Versão inicial de Jairinho e Monique: queda da cama como causa das lesões

Na época da morte de Henry Borel, tanto Jairinho quanto Monique apresentaram uma versão unificada para explicar as lesões encontradas no corpo do menino. Na ocasião, o casal alegou que as contusões eram resultado de uma queda da cama do casal, na qual Henry estaria dormindo.

Essa versão inicial foi apresentada logo após a constatação da morte de Henry e a descoberta de diversas lesões em seu corpo. Contudo, a investigação policial e os laudos periciais posteriores não corroboraram essa explicação, apontando para a gravidade e a natureza das lesões como incompatíveis com um simples acidente doméstico.

A discrepância entre a versão apresentada pelo casal e as conclusões científicas foi um dos pontos cruciais para o avanço das investigações e a formulação da acusação formal contra Jairinho e Monique, que agora enfrentam o processo judicial.

Laudos periciais são peças-chave na acusação contra Jairinho e Monique

Os laudos periciais produzidos pelo Instituto Médico Legal (IML) são considerados as provas mais contundentes contra Jairinho e Monique Medeiros no caso da morte de Henry Borel. O laudo de exame de necropsia detalhou as lesões sofridas pelo menino, que incluíam hemorragia interna, laceração hepática e contusões cerebrais, incompatíveis com a tese de queda.

Além do laudo de necropsia, outros exames e análises técnicas foram realizados para reconstruir os fatos que levaram à morte de Henry. A perícia do apartamento onde o menino morava com a mãe e o então namorado dela também forneceu elementos importantes para a investigação, como a disposição dos móveis e a dinâmica dos eventos.

A defesa de Jairinho chegou a questionar a investigação e a perícia, alegando a existência de versões complementares do laudo e suposta manipulação. No entanto, a Promotoria refuta essas alegações, garantindo a idoneidade e a robustez das provas técnicas que sustentam a acusação de homicídio qualificado.

O papel do pai, Leniel Borel, na busca por justiça

Leniel Borel, pai de Henry, tem sido uma figura central na busca por justiça e na exposição do caso à opinião pública. Desde o falecimento do filho, Leniel tem se manifestado constantemente, cobrando rigor nas investigações e a punição dos responsáveis.

O pai de Henry tem atuado ativamente para que a verdade sobre a morte do filho venha à tona, buscando desqualificar as narrativas de defesa que tentam minimizar a gravidade dos fatos. Sua participação é vista como fundamental para manter a pressão sobre o sistema judicial e para que as provas sejam analisadas de forma imparcial.

Apesar das acusações de interferência levantadas pela defesa de Jairinho, Leniel Borel tem sido apresentado pela Promotoria como um pai que busca a verdade e a justiça para seu filho, sem poder ou influência para manipular processos.

O que esperar do julgamento no caso Henry Borel

O julgamento do caso Henry Borel promete ser um dos mais emblemáticos do país, com as defesas de Jairinho e Monique Medeiros apostando em estratégias divergentes, mas com um objetivo comum: afastar a culpa de seus clientes.

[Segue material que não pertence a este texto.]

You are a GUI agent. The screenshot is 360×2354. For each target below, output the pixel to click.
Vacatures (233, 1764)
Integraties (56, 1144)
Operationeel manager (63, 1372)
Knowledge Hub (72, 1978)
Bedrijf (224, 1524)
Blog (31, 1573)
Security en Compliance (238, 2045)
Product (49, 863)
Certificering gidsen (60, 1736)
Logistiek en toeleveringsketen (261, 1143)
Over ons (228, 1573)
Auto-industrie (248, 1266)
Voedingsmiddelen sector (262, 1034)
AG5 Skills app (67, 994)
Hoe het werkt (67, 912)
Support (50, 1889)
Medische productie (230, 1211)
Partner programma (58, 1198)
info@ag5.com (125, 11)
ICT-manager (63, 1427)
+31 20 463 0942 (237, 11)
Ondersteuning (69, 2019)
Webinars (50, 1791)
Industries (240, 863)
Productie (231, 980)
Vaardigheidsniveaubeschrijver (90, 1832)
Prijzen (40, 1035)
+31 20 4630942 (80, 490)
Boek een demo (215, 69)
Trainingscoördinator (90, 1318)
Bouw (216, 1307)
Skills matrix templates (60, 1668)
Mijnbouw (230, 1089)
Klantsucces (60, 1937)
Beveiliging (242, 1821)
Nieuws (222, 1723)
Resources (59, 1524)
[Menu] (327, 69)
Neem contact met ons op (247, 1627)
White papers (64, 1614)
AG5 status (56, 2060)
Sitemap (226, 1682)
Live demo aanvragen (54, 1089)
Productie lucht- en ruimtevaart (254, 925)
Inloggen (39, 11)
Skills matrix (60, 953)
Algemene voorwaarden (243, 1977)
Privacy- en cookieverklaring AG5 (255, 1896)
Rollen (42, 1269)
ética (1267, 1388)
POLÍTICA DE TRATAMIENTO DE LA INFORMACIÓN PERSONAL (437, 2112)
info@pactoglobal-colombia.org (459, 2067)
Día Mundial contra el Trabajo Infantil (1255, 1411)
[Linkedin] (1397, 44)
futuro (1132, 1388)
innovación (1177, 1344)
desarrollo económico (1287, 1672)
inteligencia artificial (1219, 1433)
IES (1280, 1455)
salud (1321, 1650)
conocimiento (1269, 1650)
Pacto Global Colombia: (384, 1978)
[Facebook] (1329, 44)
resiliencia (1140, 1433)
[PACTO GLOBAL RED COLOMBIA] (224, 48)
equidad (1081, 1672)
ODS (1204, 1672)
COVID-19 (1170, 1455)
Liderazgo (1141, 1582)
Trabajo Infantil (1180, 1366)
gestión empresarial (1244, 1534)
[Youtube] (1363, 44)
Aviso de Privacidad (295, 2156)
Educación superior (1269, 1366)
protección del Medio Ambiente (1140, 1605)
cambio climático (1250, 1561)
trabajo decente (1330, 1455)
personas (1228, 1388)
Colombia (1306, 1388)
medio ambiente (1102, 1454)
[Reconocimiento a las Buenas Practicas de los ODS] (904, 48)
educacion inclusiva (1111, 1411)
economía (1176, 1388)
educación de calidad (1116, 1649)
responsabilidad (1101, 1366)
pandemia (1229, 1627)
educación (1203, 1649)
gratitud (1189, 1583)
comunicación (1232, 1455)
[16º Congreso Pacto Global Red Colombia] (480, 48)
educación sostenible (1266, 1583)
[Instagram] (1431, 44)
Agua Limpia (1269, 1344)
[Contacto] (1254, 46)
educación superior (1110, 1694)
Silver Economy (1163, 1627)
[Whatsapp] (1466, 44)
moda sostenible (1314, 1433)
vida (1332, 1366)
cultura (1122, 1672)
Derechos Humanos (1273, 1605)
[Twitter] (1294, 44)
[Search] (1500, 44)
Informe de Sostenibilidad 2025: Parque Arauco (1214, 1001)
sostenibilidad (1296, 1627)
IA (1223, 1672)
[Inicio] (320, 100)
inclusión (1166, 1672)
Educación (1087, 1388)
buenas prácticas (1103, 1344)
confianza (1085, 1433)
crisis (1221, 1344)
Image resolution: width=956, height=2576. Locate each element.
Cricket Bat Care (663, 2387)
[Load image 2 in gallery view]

A Promotoria, por outro lado, confia na força das provas técnicas e testemunhais para comprovar a tese de homicídio qualificado. A estratégia de “criar caos” pelas defesas, segundo os promotores, visa apenas confundir o júri e desviar o foco das evidências científicas.

O desfecho do caso dependerá da capacidade das partes de convencer os jurados sobre suas respectivas versões dos fatos, com base nas provas apresentadas e nos argumentos jurídicos. A expectativa é de um julgamento longo e complexo, com reviravoltas e muita tensão.